*Quoted passage*:
· · ·
The numbers are astronomical and make it hard to imagine that, in under a decade, the world’s problem of potable water and sanitation systems has been solved. Nevertheless, innovation and commitment to working together can accelerate change. It’s time to go back to the Cura Mori district.

In 2017, the Piura River dam broke in Cura Mori after weeks of heavy rains caused by the “el Niño Costero” phenomenon, which brought flooding in South America. The river’s overflow, which brought over 3,000 cubic meters of water per second, caused the Chato Chico and Chato Grande to flood, and the communities in both areas were left with no water supply or sanitation infrastructure. Chato Chico’s elevated water tank was in danger of collapsing, and the water connection came into contact with the soil, exposed to potential contamination from animals. In addition, the community did not have toilets or latrines.

Since early 2019, Ferrovial has been developing a field project to improve access to sanitation and water supply systems, in collaboration with the NGO Ayuda en Acción. Among several tasks, a new elevated tank is being built that will provide water to homes 24 hours a day, and 84 green latrines are being installed, along with maintenance kits and training in water management among the residents of Chato Grande and Chato Chico.

Eco-latrines installed in the Cura Mori district, Peru. Eco-latrines installed in the Cura Mori district, Peru. | Source: Ferrovial

Water on the Cocoa Route

In Latin America, only Mexico has more work to do than Peru in ensuring access to safe drinking water. At the regional level, 74% of the population has already achieved that, and Colombia is among the countries with the highest percentages (69%). Even so, there’s still a lot of work to be done.

In the region of Santander, on the road that connects Bucaramanga with the Magdalena River valley, lies the town of Portugal. Right in the middle of the Cocoa Route, most of the village’s residents are dedicated, in one way or another, to transforming cocoa into a pill or a ball.  Though they are in a very humid area, there wasn’t reliable access to safe drinking water for a significant portion of the population.

Along with Action Against Hunger, under the framework of the Social Infrastructures program, Ferrovial set the goal of building the infrastructures necessary so that 1,200 people would have drinking water regularly. To this end, over the course of this year, a water treatment plant was designed and built, and water quality monitoring processes were implemented. In addition, the project focused on training in hygiene and water resource management.
· · ·
*List of tasks*:
1. In the water and sanitation text, which NGO is Ferrovial working with on the Cura Mori project?
2. Quote the water and sanitation text word for word, everything from "In 2017, the" down to "toilets or latrines.".

*Information supplied*:
· · ·
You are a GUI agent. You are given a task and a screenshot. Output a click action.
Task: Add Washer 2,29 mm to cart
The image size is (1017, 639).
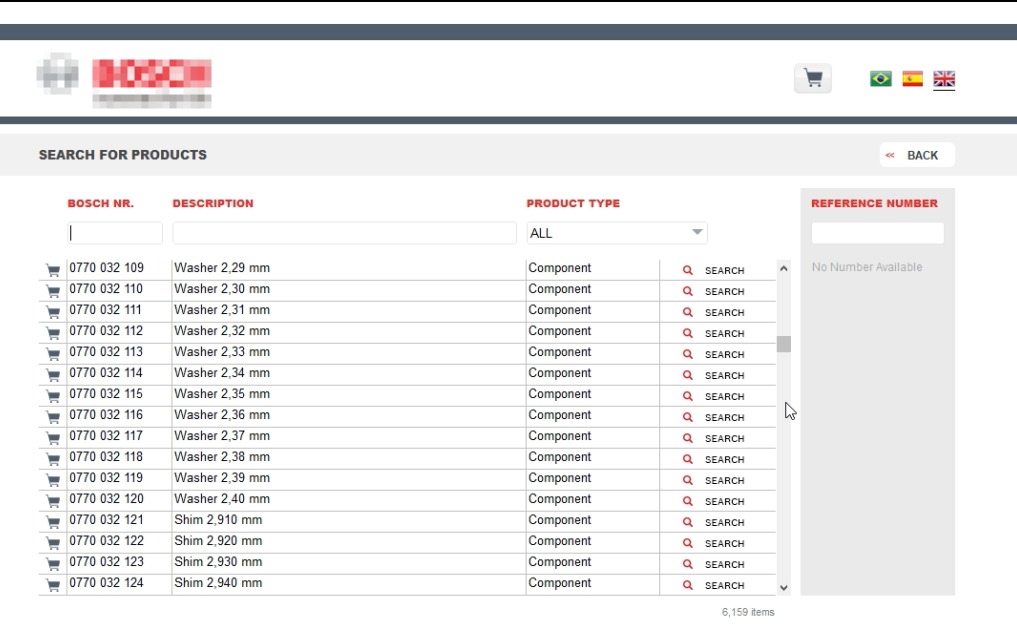click(53, 270)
· · ·
*Activity answers*:
1. Ayuda en Acción

2.
In 2017, the Piura River dam broke in Cura Mori after weeks of heavy rains caused by the “el Niño Costero” phenomenon, which brought flooding in South America. The river’s overflow, which brought over 3,000 cubic meters of water per second, caused the Chato Chico and Chato Grande to flood, and the communities in both areas were left with no water supply or sanitation infrastructure. Chato Chico’s elevated water tank was in danger of collapsing, and the water connection came into contact with the soil, exposed to potential contamination from animals. In addition, the community did not have toilets or latrines.